Watches made from what must be one of the rarest materials on Earth – metal from the hull of the Titanic – are going on sale for up to £75,000. ($150,000)
Salvaged by divers from the wreck of the liner – which lies 12,500ft under the North Atlantic where it sank after hitting an iceberg in 1912 with the loss of 1,500 lives – the metal has been blended with modern shipbuilding steel to make the casing of the timepieces.
Coal which was to have been burned in the Titanic’s furnaces and which was also recovered from the seabed has been mixed with ceramics to create black dials for the watches.
A Swiss jeweller is making the watches, which will be marketed under the name Titanic-DNA in a limited run of 2,012 – a reference to the 100th anniversary of the disaster in five years’ time. Some of the models have been given a unique rusted appearance using oxidisation techniques at a laboratory in Switzerland.
The new steel and the old tarnished metal have been blended at the Harland and Wolff shipyard in Belfast, where the Titanic was built.
The watches, which have been criticised as being in bad taste by Titanic enthusiasts, feature hands inspired by the liner’s anchor and the small seconds dial is designed to look like the pressure gauges on the ship’s boiler.
Yvan Arpa, chief executive of Geneva-based Romain Jerome which is making the watches, said: "We wanted to make a watch that had history and this is the rarest, most historical metal we could get hold of.
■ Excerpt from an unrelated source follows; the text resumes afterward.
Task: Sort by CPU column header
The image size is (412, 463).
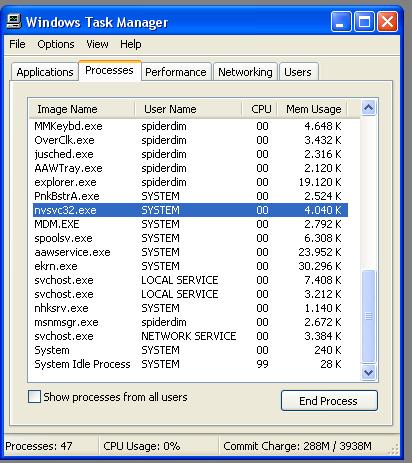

The idea came to me when I visited a friend and he had a piece of the Berlin Wall on his mantelpiece. I wanted to incorporate that idea of owning history into a watch.
"This watch will give people the chance to carry a piece of history on their wrist."
The watches range in price from £4,500 to £75,000 depending on the other main material used in their construction – steel, silver or gold with diamonds.